The Manipur government is yet to take a position on whether the majority Meitei community should be given Scheduled Tribe status, as recommended by a March 27 order of a single-judge bench of the Manipur High Court. The Kukis and Nagas had begun to agitate immediately against the order. The torching of an ambulance taking a child to hospital in Imphal, accompanied by people of the majority community and with police protection, shows the madness and impunity of the mob in Manipur.
Two Manipur citizens have moved the Supreme Court against the repeated and mechanical application of internet shutdowns in the strife-torn state. They say that the social, economic and free speech implications of the ban, which was applied on May 3, are “grossly disproportionate”. After two Assam Rifles personnel were injured and a BSF jawan was killed, and arson continued, the ban was extended to June 10.
Amid chants of ‘Jai Shri Ram’, an outfit which calls itself the Bajrang Sena merged with the Congress in the presence of its state president, Kamal Nath. It will support the Congress in the Assembly polls due this year. The BJP should be worried.
The Hindustan Times reports that in Balasore, the bodies of 205 of the 288 victims of the train crash have been identified and returned to their families ― sometimes to the wrong families, despite DNA matching.
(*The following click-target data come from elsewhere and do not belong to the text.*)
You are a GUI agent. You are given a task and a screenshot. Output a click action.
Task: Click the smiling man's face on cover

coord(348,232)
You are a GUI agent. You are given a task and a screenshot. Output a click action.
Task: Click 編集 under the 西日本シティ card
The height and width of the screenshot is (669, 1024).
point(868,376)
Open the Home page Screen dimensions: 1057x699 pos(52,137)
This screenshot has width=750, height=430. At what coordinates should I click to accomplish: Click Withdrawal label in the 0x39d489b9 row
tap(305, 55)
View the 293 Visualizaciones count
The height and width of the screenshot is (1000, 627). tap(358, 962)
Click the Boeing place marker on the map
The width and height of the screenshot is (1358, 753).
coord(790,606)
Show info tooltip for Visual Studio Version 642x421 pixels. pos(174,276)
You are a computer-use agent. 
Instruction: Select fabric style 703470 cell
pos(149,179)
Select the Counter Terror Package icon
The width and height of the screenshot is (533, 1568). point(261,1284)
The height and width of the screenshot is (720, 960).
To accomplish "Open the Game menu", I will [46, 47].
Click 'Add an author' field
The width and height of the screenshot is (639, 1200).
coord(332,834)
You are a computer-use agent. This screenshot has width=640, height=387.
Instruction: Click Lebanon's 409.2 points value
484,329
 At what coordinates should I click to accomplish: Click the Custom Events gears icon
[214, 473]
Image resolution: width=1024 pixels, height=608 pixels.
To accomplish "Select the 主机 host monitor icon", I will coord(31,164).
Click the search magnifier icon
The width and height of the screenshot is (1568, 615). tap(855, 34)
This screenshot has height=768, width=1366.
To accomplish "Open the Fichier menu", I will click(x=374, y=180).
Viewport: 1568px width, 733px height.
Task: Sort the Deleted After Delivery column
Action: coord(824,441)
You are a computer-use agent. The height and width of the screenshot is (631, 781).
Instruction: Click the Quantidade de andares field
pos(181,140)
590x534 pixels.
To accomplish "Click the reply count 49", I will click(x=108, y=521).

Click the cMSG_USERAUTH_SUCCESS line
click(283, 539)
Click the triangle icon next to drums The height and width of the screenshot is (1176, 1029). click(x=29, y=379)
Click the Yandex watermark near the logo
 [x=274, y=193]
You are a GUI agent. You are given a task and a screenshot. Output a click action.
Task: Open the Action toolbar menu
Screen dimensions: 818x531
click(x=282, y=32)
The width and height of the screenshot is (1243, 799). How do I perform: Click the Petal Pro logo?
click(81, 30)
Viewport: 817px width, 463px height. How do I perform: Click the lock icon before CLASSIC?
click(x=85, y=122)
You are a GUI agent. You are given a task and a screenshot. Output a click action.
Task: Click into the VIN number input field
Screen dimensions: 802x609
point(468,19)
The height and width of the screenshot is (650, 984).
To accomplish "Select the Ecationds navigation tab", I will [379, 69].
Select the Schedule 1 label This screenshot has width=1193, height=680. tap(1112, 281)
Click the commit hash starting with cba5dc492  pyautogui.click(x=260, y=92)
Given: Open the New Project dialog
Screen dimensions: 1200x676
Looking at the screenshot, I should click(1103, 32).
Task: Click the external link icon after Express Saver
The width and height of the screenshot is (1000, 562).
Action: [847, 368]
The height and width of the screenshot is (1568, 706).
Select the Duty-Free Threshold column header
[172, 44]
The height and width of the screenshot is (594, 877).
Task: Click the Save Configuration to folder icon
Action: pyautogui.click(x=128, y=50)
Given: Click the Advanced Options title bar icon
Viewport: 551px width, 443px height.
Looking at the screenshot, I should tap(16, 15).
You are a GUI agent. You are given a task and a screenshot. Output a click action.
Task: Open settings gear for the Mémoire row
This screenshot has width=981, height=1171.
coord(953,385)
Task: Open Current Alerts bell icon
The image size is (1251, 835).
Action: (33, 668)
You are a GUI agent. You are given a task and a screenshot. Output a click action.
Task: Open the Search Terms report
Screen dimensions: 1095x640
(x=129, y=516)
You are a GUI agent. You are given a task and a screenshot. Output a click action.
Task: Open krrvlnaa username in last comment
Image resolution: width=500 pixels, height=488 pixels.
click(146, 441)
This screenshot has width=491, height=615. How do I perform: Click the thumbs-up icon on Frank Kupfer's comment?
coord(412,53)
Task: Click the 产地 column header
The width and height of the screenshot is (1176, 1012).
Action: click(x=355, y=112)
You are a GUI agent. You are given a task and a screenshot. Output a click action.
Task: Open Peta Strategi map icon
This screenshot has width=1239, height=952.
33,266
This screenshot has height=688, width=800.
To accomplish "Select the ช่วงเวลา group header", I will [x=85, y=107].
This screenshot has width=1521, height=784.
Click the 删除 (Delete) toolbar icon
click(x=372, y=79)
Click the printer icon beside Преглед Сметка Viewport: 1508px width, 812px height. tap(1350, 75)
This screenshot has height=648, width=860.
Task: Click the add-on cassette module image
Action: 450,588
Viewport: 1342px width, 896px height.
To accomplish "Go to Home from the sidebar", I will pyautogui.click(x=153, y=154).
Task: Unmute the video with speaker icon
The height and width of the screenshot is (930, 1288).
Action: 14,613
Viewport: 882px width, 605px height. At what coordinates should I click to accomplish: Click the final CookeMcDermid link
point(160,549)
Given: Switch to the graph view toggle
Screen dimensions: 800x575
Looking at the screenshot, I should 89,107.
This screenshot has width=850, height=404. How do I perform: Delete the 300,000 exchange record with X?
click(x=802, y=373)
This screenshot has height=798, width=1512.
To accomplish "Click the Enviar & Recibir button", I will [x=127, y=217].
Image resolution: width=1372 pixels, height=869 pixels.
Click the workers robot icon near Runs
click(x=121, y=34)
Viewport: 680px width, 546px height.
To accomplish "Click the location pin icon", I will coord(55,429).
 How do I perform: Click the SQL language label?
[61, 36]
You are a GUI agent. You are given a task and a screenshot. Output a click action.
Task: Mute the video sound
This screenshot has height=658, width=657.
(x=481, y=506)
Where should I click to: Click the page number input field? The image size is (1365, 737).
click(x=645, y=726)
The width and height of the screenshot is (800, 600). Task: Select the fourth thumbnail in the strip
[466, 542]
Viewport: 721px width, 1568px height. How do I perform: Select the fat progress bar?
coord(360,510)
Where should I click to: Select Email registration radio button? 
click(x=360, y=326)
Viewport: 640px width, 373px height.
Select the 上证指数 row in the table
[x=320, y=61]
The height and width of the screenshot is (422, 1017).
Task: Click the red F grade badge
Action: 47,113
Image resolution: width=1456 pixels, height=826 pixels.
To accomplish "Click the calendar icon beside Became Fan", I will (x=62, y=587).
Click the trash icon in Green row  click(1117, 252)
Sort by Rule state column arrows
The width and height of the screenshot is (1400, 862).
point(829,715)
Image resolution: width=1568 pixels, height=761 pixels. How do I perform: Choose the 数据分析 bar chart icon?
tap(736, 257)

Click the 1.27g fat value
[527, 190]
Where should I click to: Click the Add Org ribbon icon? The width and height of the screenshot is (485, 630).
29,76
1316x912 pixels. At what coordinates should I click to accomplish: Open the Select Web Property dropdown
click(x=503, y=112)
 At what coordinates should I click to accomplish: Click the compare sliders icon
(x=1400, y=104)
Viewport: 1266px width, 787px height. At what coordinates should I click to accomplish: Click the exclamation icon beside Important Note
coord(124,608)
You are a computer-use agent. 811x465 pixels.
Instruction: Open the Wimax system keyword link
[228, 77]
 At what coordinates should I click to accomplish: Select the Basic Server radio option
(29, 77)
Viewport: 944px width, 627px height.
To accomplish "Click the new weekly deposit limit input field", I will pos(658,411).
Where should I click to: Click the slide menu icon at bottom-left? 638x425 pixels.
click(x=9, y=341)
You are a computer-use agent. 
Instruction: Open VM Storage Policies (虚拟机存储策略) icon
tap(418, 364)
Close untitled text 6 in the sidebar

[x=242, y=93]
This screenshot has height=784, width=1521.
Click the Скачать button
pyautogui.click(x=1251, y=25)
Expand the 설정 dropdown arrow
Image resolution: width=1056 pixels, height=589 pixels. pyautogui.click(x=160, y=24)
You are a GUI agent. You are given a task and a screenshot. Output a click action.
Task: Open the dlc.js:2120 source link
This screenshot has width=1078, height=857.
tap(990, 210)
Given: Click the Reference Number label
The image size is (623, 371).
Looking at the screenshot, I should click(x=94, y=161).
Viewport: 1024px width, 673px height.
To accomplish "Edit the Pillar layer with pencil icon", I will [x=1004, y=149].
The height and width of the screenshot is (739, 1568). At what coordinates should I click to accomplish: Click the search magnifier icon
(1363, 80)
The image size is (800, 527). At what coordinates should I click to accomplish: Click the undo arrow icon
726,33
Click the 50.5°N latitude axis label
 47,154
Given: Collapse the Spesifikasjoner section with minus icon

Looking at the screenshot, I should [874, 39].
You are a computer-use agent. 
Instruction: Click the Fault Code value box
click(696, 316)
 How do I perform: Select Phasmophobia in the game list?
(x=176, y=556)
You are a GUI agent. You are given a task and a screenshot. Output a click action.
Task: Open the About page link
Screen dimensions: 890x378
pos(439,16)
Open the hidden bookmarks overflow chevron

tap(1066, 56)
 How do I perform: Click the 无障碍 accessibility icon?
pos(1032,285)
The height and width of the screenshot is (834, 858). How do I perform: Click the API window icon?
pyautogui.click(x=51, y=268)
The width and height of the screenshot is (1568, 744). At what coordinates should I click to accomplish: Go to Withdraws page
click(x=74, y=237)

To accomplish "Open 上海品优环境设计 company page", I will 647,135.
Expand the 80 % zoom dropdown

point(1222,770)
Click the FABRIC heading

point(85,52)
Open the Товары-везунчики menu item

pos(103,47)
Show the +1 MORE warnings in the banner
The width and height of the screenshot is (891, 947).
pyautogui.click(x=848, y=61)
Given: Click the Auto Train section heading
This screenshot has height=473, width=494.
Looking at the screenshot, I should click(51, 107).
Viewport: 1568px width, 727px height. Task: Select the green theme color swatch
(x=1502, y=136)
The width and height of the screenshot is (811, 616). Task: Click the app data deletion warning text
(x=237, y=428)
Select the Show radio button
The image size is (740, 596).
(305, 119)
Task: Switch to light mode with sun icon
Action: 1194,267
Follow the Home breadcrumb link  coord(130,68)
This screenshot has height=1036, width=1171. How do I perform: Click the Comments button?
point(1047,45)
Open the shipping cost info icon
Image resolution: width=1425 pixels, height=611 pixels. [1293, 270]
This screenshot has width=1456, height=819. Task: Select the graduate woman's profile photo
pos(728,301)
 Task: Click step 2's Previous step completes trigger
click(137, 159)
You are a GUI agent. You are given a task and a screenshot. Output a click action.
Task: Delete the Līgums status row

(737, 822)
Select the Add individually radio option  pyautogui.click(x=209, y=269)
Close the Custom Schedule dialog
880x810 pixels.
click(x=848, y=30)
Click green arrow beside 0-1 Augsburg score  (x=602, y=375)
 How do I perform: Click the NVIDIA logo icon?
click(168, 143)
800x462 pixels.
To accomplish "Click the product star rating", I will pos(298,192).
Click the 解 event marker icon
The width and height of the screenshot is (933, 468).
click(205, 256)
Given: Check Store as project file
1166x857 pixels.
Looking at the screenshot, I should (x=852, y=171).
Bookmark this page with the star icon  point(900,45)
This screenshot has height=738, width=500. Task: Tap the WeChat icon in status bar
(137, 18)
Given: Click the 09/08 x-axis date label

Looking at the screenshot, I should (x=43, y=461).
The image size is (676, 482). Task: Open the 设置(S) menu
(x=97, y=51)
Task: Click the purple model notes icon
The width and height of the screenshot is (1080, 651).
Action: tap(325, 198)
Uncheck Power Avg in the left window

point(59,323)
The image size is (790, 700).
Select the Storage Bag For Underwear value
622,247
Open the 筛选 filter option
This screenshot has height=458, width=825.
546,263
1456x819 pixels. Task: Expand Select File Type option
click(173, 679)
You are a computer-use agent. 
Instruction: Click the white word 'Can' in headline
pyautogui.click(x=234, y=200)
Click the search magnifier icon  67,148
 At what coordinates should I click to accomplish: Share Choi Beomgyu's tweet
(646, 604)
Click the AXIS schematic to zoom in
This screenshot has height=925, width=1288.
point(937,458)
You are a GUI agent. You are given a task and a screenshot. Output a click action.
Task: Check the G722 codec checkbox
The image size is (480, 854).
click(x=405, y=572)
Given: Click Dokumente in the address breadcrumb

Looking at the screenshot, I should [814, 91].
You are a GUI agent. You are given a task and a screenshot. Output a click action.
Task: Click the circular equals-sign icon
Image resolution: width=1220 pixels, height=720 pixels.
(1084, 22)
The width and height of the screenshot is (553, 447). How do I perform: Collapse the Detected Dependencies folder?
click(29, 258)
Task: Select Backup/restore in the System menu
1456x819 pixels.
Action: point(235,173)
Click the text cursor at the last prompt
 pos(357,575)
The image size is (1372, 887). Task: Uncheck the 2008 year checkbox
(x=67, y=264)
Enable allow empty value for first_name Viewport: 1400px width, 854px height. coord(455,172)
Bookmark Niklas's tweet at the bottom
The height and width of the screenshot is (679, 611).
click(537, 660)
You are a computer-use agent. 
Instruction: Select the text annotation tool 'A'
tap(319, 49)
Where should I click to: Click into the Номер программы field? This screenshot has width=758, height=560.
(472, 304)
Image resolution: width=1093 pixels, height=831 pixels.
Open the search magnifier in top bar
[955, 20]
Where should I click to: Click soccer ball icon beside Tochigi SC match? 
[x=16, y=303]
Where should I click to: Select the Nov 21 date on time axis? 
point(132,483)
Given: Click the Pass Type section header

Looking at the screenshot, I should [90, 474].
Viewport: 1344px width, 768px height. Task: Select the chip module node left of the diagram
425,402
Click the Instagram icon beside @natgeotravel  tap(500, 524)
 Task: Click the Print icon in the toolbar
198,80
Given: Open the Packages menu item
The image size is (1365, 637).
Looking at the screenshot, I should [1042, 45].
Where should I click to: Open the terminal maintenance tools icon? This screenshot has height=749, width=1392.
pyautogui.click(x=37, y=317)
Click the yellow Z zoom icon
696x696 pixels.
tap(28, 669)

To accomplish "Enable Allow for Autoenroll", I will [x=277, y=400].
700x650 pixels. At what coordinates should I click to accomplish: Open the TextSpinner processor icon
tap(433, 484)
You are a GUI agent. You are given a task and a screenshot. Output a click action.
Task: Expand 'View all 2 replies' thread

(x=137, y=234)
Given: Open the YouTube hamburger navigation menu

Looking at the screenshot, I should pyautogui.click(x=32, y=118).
For the rest, mass cremation could be the last resort. In a bizarre twist, an Odisha woman claimed that her husband had perished in the crash, and that she had identified his body. The incensed husband, who is very much alive, exposed her plot to get lakhs in compensation, and she is on the run.
Detained since August in Equatorial Guinea and Nigeria, nine Indian sailors from the crew of the Norwegian tanker MT Heroic Idun have been released and are to reach India on June 10, after the shipowners paid $15 million in a settlement over charges of stealing oil.
Most UN peacekeeping soldiers killed in action were Indian. The UN operation in the Congo in 1960-64 took the highest toll, says The Hindu.
Bail delayed is bail denied: a Mumbai sessions court granted medical bail to Suresh Dattaram Pawar, 62, two days after he died in the Sir JJ Group of Hospitals. Arrested in a cheating case in 2021, Pawar was seriously diabetic and in his bail application, he had said that his leg had to be amputated on April 30 because of neglect in jail and hospital.
As the Indian secondary school curriculum dumps Darwin and scuppers the Beagle, the Financial Times recalls that in 2018 Satyapal Singh, then India’s minister of state for Human Resource Development, had dismissed the theory of evolution as “scientifically wrong” and called for it to be removed from school and college curricula because no one “saw an ape turning into a man.” Three centuries after George Berkeley, the tree in the quad still casts a visible shadow.